Le billet vert est en effet perçu comme une valeur refuge par les investisseurs, qui ont tendance à l’acheter en cas d’inquiétudes sur des actifs considérés comme plus risqués tels que les actions des marchés boursiers. Or Wall Street a connu une vague de ventes dans le secteur technologique à la suite de la publication mardi d’un article du Wall Street Journal indiquant qu’OpenAI, le créateur de ChatGPT, n’avait pas atteint ses objectifs de nombre d’utilisateurs et de chiffre d’affaires.
La nouvelle est tombée alors que les marchés attendent mercredi la publication des résultats des géants américains Amazon, Alphabet, Meta et Microsoft, avant ceux d’Apple jeudi.
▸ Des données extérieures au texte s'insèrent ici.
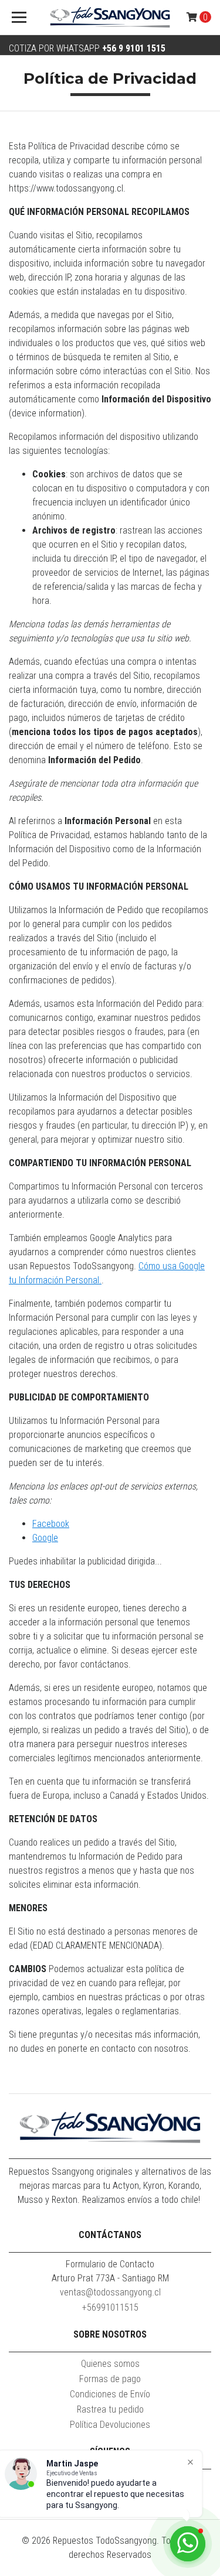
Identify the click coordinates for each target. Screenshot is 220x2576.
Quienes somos (110, 2363)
Les économistes s’attendent à ce que la banque centrale américaine (Fed) maintienne ses taux directeurs inchangés plus tard mercredi, comme la Banque du Japon (BoJ) avant elle mardi, et comme devrait également le faire la Banque du Canada.
Un statu quo monétaire est aussi escompté jeudi pour la Banque centrale européenne (BCE) et la Banque d’Angleterre (BoE).
On peut douter que le président de la Fed Jerome «Powell adopte un ton très agressif (étant donné qu’il s’agit probablement de sa dernière conférence de presse)», a jugé Derek Halpenny, analyste de MUFG. Le mandat de M. Powell à la tête de la Fed s’achève en principe le 15 mai, bien qu’il puisse théoriquement continuer à y siéger comme gouverneur jusqu’au début de 2028.
La tradition veut cependant qu’il quitte l’institution afin de laisser le champ libre à son successeur, Kevin Warsh, qui devrait être confirmé prochainement par le Sénat. Mais l’actuel patron de la Fed pourrait «mettre l’accent sur les risques croissants pour la stabilité des prix, ce qui devrait provoquer une hausse des rendements» obligataires qui pourrait renforcer «la demande en dollars», a relevé l’analyste de MUFG.